Although Myers Briggs suffers from both lack of evidence and retesting support, it is still popular.  Others with even less scientific backing are also popular.  The Primary Colors Personality Test, used by military bases, prisons, universities and other organizations, divides people into six color groupings according to behavior in different contexts, such as at home and at work.

And “16 personalities” is free for everyone, boasting its reliability is based on making the assessment “open to the community, making its tools and information accessible and accepting feedback from many sources”—somewhat like crowd-sourcing—and that it has been taken “nearly 100 million times.”

For anyone familiar with Myers Briggs, 16 Personalities can be confusing because it uses the same labels but gives them different definitions.  And it adds one more axis, Turbulent/Assertive, which in fact brings the number of possible outcomes to 32, not 16; also, the traits are not obviously opposites or even related to each other, but do appear suspiciously close to the Big Five variable of Neuroticism.

On the other hand, 16 Personalities weights its labels as do the most evidence-based assessments: Test takers falling near the middle on the introvert/extrovert scale, for example, are given their own label of “ambiverts” instead of being forced into one category or the other. For M.W., the only 16 Personalities trait given important weight is that based on her Introvert score of 81%—like her score of 1 on the Holland Test. Her borderline scores on other three axes make them less relevant.

On 16 Personalities, her additional score of 68% Turbulent comes up with the descriptors sensitivity (including sensitivity to stress), openness and perfectionist—while those scoring high on Assertive are more self-assured, even-tempered and stress-resistant.

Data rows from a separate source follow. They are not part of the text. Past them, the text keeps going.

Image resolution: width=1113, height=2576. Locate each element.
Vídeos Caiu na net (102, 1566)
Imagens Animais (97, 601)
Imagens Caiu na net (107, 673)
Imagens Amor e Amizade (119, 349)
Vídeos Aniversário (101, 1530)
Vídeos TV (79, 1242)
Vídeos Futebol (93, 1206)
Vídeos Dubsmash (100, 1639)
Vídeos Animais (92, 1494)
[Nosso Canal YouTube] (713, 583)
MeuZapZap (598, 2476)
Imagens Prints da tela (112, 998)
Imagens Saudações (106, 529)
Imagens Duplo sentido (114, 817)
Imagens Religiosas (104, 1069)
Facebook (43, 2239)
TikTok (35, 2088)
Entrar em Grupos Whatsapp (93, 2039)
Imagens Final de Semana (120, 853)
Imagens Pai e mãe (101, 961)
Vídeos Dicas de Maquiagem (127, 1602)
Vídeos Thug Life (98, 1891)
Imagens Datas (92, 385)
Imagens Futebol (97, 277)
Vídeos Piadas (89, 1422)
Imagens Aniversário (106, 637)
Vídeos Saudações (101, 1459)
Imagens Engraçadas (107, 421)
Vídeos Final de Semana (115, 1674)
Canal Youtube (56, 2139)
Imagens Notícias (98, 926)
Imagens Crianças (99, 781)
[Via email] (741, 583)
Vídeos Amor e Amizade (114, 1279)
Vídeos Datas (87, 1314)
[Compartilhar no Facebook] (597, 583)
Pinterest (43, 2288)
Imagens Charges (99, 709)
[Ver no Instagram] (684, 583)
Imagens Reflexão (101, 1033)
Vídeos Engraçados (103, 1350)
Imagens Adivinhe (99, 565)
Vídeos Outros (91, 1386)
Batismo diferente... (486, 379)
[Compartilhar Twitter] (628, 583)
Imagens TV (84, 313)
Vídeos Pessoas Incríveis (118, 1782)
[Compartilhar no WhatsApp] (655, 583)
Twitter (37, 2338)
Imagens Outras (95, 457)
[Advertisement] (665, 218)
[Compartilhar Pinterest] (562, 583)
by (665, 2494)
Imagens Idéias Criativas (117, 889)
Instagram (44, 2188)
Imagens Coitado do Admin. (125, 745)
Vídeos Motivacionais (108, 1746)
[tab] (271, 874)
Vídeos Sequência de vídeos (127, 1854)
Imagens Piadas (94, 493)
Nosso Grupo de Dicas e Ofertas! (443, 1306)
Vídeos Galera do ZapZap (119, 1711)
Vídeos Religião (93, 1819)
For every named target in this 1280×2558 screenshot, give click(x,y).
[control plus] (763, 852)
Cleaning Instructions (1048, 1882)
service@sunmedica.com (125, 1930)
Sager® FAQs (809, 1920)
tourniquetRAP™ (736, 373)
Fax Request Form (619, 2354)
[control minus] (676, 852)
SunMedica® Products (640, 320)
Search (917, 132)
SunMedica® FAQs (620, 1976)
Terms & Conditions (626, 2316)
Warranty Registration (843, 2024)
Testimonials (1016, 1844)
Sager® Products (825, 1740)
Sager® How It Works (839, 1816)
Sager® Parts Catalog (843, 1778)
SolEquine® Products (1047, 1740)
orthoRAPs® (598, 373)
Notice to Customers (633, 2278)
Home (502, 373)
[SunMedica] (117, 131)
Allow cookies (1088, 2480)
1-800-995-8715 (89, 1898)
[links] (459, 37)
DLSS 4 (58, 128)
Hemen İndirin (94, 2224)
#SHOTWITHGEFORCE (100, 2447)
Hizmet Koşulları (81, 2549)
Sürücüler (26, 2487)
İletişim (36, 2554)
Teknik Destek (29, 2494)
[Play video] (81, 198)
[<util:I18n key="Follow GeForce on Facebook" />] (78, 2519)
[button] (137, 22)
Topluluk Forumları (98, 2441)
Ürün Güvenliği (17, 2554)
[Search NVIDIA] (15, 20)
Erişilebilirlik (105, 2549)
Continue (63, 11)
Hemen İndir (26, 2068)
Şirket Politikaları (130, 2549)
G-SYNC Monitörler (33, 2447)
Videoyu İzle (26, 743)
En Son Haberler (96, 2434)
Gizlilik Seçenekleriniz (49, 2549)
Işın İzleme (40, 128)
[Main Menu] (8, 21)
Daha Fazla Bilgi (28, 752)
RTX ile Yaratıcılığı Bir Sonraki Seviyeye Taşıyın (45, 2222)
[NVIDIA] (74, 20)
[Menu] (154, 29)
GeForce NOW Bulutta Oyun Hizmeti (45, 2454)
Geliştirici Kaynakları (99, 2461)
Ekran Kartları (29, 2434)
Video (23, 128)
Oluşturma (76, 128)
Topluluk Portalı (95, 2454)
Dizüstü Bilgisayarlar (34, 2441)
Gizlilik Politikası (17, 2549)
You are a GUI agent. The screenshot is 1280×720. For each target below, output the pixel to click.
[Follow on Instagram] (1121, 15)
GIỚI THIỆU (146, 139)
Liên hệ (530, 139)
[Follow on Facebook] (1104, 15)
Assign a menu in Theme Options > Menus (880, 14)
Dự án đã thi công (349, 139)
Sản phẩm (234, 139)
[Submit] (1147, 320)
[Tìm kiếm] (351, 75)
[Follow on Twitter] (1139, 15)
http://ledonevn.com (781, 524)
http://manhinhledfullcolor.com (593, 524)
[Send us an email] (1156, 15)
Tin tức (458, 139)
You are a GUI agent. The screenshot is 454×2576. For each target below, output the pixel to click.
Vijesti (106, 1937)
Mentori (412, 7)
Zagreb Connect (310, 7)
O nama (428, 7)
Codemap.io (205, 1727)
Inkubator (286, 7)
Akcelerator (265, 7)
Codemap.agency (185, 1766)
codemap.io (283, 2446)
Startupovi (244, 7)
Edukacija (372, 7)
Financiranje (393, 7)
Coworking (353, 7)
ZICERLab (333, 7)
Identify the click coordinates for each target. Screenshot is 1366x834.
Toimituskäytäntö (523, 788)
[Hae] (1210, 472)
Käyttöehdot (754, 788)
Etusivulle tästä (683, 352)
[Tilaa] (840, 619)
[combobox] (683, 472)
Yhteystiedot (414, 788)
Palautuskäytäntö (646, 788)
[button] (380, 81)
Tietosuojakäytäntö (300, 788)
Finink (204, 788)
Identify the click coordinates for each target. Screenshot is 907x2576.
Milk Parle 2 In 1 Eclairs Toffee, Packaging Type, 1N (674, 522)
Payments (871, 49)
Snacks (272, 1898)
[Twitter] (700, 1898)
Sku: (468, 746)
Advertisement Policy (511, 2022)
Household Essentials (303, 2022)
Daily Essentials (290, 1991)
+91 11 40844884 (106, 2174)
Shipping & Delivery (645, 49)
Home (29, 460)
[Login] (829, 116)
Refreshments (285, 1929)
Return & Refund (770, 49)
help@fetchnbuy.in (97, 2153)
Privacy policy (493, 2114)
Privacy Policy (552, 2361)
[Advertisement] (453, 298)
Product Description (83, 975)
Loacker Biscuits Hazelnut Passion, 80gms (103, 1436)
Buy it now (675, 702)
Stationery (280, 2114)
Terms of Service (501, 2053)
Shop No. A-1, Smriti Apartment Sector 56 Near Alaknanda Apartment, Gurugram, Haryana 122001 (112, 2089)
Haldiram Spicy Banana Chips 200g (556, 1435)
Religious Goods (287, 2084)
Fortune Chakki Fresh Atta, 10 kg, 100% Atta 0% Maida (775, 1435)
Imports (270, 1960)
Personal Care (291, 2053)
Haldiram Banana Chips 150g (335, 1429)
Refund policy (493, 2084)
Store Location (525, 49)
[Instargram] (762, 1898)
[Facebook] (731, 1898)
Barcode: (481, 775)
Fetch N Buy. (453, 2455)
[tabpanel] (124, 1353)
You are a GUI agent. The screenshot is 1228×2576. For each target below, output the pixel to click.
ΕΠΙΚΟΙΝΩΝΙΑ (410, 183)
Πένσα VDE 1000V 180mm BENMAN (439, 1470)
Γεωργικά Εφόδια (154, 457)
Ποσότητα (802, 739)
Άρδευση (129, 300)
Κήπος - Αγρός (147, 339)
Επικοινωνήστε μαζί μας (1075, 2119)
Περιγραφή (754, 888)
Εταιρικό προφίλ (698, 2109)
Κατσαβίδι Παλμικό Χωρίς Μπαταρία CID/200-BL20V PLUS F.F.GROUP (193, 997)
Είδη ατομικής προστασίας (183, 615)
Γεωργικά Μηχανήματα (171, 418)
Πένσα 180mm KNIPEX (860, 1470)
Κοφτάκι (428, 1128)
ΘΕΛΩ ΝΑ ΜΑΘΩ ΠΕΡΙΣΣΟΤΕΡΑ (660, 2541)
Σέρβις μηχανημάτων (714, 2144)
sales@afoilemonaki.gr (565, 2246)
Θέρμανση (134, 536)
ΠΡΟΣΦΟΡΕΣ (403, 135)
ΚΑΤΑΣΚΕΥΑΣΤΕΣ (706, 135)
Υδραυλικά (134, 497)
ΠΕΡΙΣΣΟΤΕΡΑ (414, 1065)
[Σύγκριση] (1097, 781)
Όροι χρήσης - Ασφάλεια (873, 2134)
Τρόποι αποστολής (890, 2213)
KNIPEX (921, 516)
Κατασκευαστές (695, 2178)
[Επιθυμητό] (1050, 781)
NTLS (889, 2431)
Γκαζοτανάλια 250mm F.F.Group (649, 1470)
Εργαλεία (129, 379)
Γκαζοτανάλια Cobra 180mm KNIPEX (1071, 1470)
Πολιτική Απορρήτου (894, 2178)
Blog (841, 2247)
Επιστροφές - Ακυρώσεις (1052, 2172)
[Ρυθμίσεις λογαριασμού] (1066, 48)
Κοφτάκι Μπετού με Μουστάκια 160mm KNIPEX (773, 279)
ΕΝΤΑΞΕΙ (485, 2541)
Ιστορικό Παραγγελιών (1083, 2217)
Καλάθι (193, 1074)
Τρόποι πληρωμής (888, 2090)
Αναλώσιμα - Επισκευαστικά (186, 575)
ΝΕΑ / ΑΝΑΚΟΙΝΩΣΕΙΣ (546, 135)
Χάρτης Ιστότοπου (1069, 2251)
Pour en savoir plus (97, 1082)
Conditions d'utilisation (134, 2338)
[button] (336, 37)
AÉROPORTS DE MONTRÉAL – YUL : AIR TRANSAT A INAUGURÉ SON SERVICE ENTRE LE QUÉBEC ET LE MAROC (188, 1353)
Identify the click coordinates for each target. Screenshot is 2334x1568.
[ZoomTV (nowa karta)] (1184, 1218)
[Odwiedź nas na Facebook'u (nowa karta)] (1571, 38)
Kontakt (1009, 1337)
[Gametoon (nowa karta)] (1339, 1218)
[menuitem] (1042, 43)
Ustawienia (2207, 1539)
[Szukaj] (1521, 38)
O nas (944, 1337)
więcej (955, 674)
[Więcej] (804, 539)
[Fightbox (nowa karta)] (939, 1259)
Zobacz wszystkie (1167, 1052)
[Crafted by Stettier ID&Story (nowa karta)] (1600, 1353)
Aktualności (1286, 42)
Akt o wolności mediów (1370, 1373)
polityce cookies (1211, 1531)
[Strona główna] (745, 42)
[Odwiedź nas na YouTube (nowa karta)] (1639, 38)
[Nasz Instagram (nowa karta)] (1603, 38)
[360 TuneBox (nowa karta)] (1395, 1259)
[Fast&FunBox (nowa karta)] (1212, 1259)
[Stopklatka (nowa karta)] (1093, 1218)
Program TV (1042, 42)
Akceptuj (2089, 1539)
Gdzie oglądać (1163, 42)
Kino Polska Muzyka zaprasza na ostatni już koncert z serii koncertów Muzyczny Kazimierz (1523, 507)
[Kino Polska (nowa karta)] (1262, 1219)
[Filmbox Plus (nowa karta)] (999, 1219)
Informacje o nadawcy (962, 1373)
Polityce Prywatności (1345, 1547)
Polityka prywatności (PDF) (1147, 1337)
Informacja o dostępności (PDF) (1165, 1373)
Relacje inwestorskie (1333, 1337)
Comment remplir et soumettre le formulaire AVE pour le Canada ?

After a certain number of personality assessments, however, the results begin to merge and even become murky.  On 16 Personalities, for example, extroverts are more likely to be “assertive”—and on the Big Five scales, assertiveness is one of the significant features of extroversion.   And, while combining results from different tests can be helpful, the best understanding of one’s personality often comes from an entirely different combination of inputs—from other people, especially experts, along with ongoing life experience both in the workplace and in personal relationships.